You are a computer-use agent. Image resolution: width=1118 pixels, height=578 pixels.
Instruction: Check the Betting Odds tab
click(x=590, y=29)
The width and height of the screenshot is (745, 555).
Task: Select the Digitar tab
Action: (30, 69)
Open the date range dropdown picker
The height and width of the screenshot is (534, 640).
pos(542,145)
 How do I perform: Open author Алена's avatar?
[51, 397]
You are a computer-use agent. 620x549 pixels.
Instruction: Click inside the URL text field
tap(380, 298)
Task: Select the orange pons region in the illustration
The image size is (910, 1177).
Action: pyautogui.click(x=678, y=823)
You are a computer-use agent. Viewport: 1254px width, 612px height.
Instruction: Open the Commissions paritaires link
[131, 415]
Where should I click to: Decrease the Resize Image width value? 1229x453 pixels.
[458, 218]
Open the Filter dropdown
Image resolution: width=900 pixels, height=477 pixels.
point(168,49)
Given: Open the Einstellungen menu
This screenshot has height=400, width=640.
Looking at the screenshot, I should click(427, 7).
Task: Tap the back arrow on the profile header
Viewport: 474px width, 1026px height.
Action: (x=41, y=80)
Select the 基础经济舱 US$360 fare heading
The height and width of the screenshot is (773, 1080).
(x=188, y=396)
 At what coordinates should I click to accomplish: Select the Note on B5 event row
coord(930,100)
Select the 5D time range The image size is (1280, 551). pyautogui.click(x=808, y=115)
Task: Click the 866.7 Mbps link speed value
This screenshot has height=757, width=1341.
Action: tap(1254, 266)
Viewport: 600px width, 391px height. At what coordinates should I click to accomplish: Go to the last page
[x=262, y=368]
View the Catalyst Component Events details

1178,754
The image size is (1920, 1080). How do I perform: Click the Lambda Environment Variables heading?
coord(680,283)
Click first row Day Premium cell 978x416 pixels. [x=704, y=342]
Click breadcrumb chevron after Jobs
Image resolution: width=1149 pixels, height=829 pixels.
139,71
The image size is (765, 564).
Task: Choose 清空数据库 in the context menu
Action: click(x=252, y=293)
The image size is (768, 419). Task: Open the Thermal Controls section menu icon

→ Problem statement
Retype only the stretch of lines above starting at the one with "Instruction: Open the" and stopping at the one with "Task: Tap the", exactly as written, with both kept.

→ Expected answer
Instruction: Open the Commissions paritaires link
[131, 415]
Where should I click to: Decrease the Resize Image width value? 1229x453 pixels.
[458, 218]
Open the Filter dropdown
Image resolution: width=900 pixels, height=477 pixels.
point(168,49)
Given: Open the Einstellungen menu
This screenshot has height=400, width=640.
Looking at the screenshot, I should click(427, 7).
Task: Tap the back arrow on the profile header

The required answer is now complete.